Legislation extending the loan forgiveness period under the Paycheck Protection Program is likely to become law, an action that could affect banks' income statements into 2021.
Under the existing PPP, the Small Business Administration provides forgivable loans to smaller companies facing economic damage caused by the COVID-19 pandemic. Lenders recognize their fees over the life of the loans or once they are forgiven.
A House-passed bill known as the Paycheck Protection Flexibility Act would extend the forgiveness period from eight weeks to 24 weeks, a measure that could affect lenders’ revenue recognition for months, according to Craig Mancinotti, managing director at ProBank Austin, an investment services company in Toledo, Ohio.

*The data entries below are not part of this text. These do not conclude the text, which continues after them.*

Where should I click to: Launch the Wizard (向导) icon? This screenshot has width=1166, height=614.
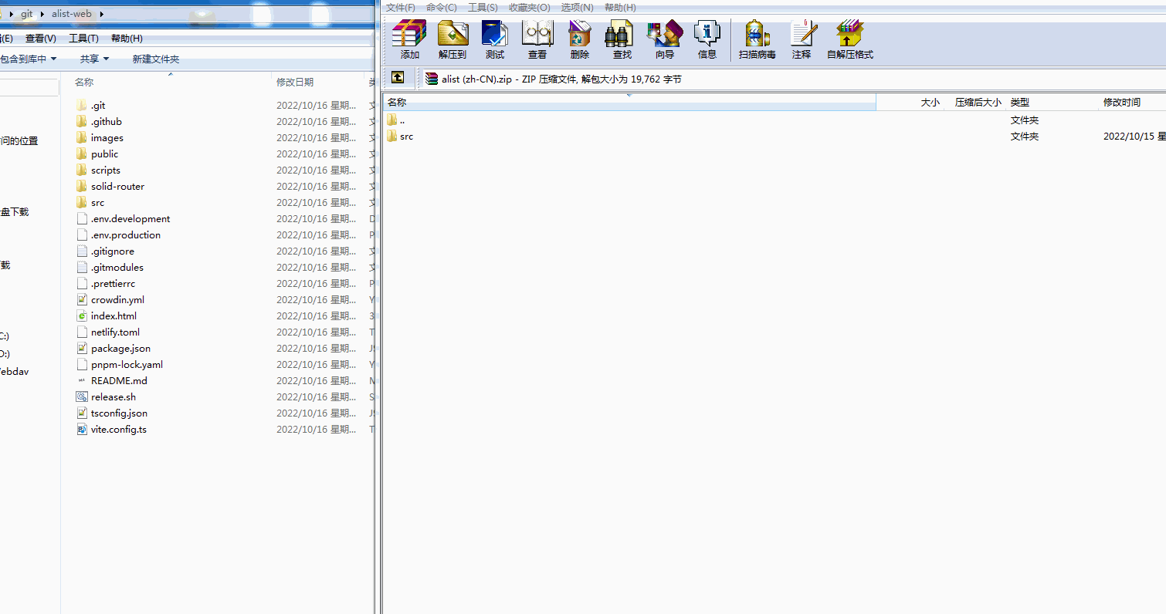(x=664, y=39)
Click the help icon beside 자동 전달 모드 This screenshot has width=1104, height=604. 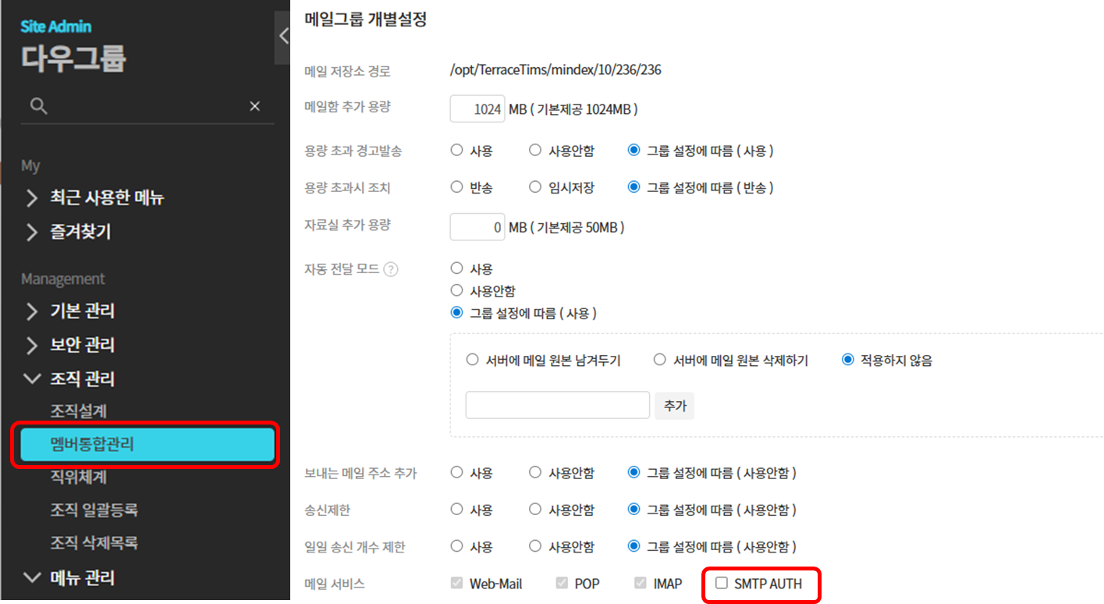point(391,269)
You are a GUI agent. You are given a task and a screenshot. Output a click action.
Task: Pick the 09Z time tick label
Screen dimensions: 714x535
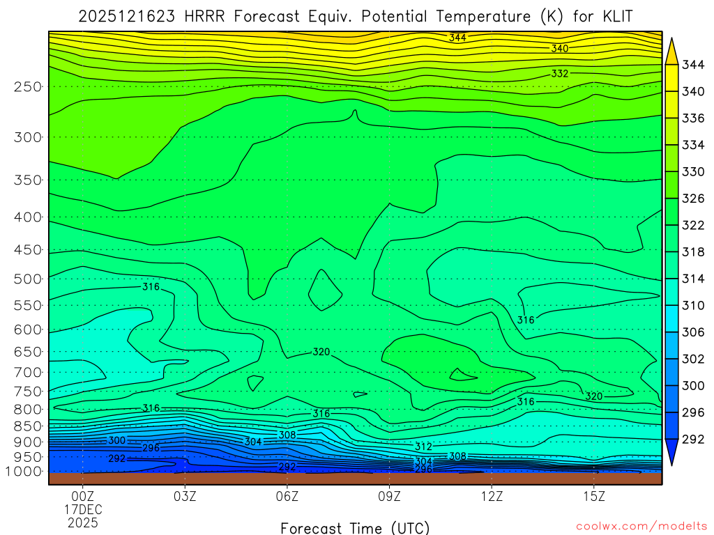(389, 497)
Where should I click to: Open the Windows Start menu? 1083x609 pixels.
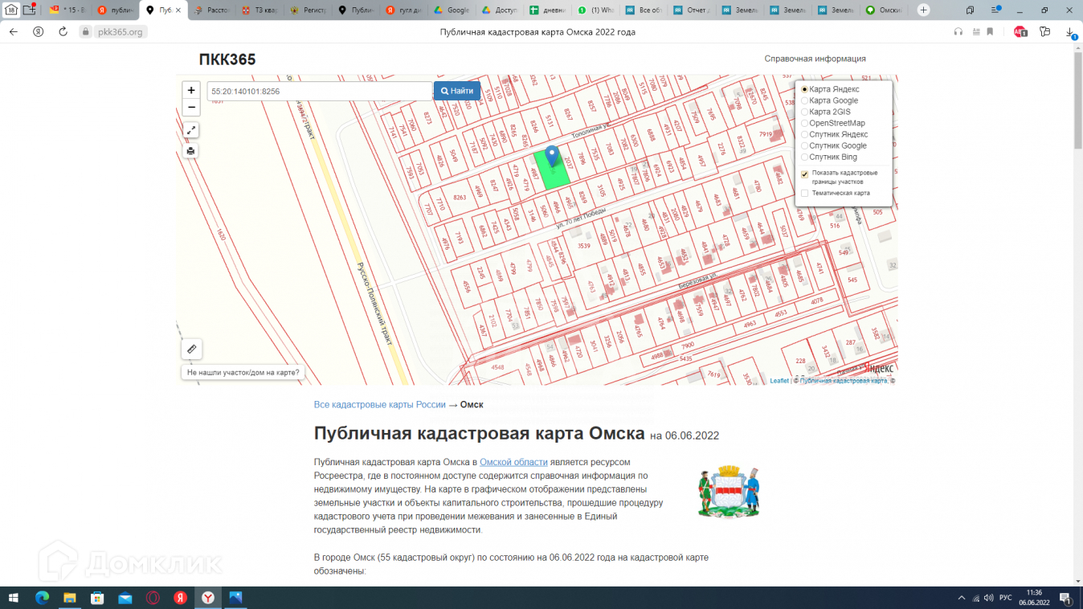click(x=14, y=598)
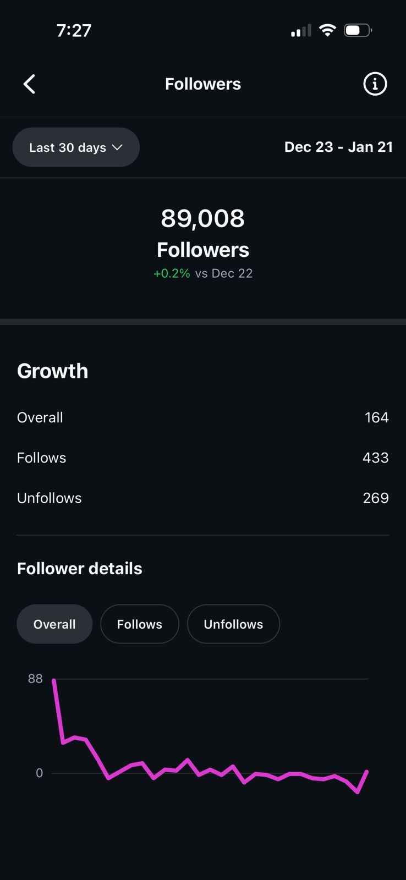Open the Last 30 days dropdown

pos(75,147)
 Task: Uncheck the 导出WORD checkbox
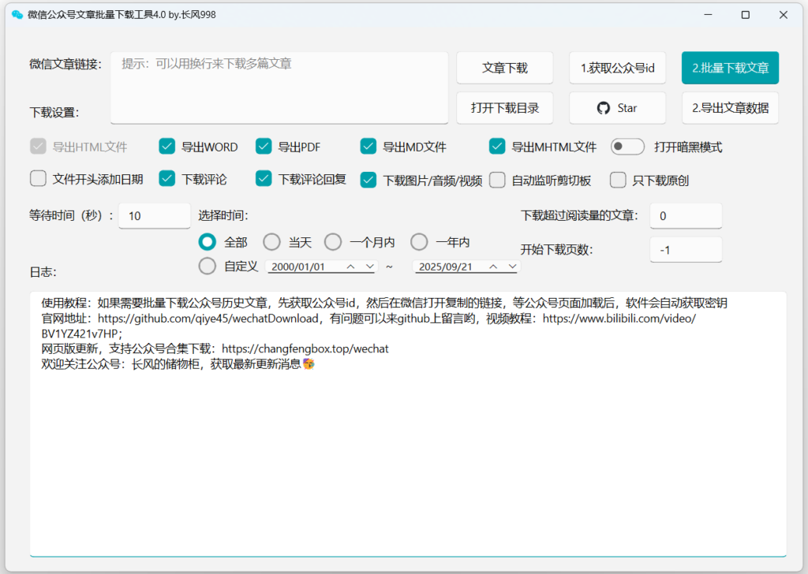point(166,147)
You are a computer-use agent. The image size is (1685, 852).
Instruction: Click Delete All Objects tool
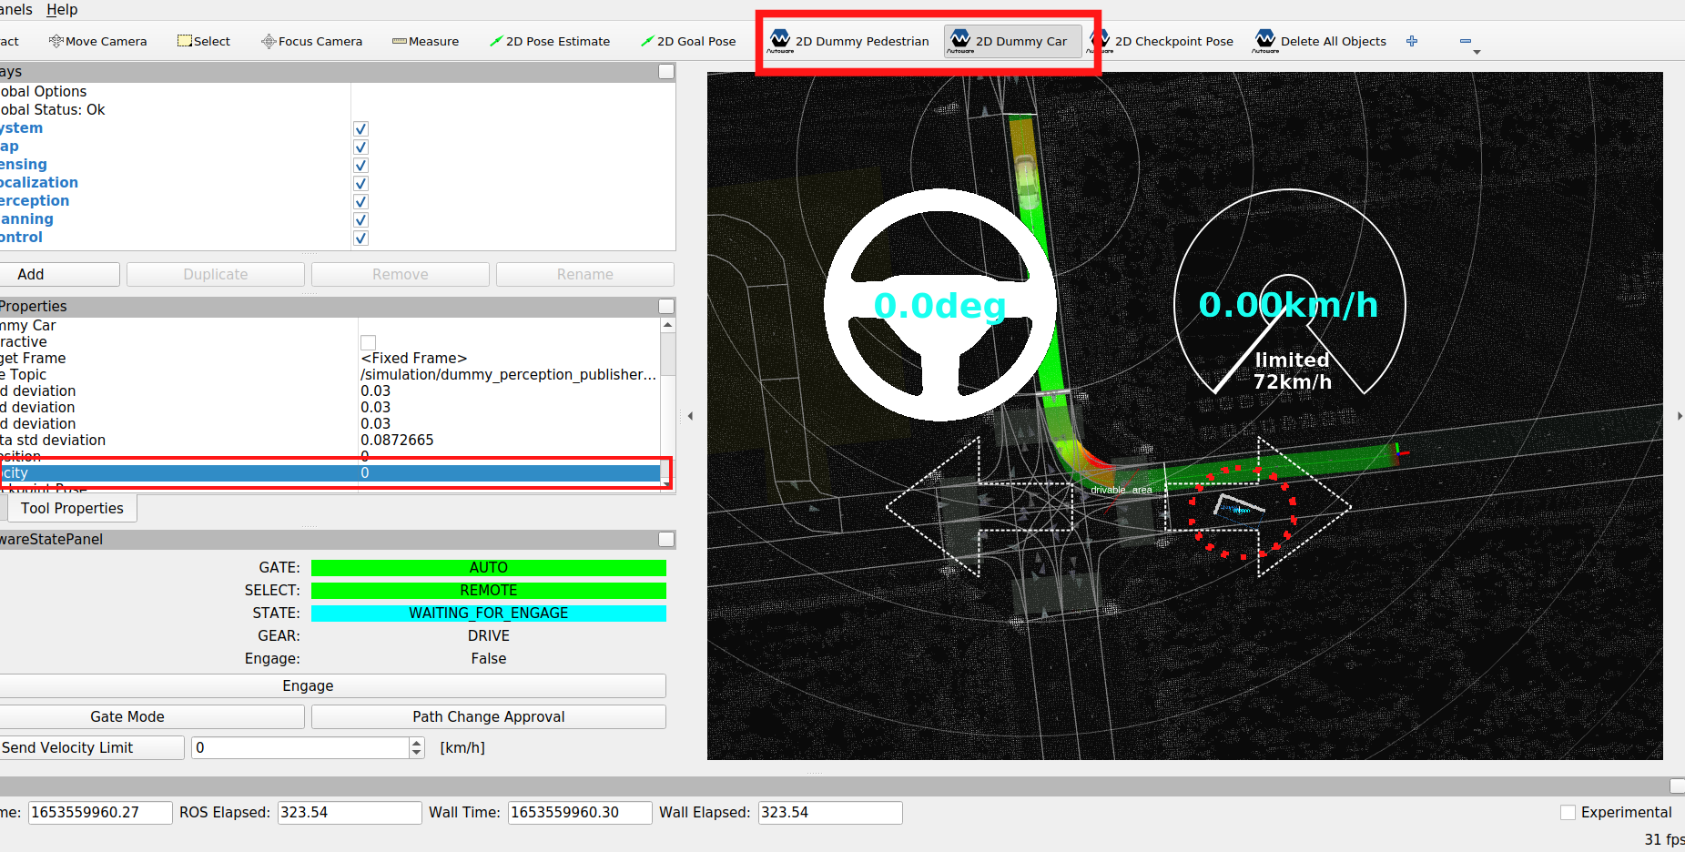click(1320, 41)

That bill would "stretch out the forgiveness process into 2021 — so the level of expected fees is not going to change, only the timing for recognition," Mancinotti said May 29 in an interview.
Action on the measure, which sailed through the House with an overwhelming majority of 417-1 on May 28, could happen soon in the upper chamber, Senate Majority Leader Mitch McConnell, R-Ky., said June 1. "I hope and anticipate the Senate will soon take up and pass" the House bill, McConnell said on the Senate floor.
It remained unclear whether the final measure in the Senate will look exactly like the House legislation. However, it is all but certain that the loan forgiveness period will be extended by at least a few weeks.
Rick Giovannelli, corporate practice area leader for K&L Gates, said even if banks are waiting longer for their fee recognition, they will continue to garner interest on the loans over time. However, he said in an interview on May 29 that he does not "know that extending the loan forgiveness period will change bank profits." With low fees and a low interest rate of 1 percent, "I think it could ultimately be a little bit of a wash."
The revenue will not necessarily offset the challenges to banks posed by a slowing economy, he said, with reduced applications for credit cards and potential loan reserve increases, among other difficulties.
Giovannelli added that the process of applying for loan forgiveness, which is more complicated than applying for the loans under recent guidance from the Treasury Department and the SBA, also could cost banks money through the year, depending on the level of applications coming in the door.
Scott Sinder, an attorney with Steptoe & Johnson LLP, said, "Some people are concerned that the process is overly complicated," but banks are preparing, anyway.
"They don’t have a choice," he said. "It’s a capital issue. If they extend their loans, they’re using capital to do it."
Referring to the lending facility set up by the Federal Reserve to provide liquidity to banks participating in the PPP, he said, "They can always sell their loans to the Fed."
There may be more concern over the process than the impact on revenue recognition, said Eric Livingston, a financial services principal at Ernst & Young LLP who leads the company’s PPP counseling.
"This is complicated for some borrowers, it’s new for the banks," Livingston said May 29 in an interview. "This is more of a conversation about getting to a stable set of guidelines and less of a conversation about their specific income or financials.”
The EY principal said lenders want to build strong client relationships to help them through the complex PPP process, including loan forgiveness.
"The banks really want to facilitate a healthy economy and the health of customers," he said.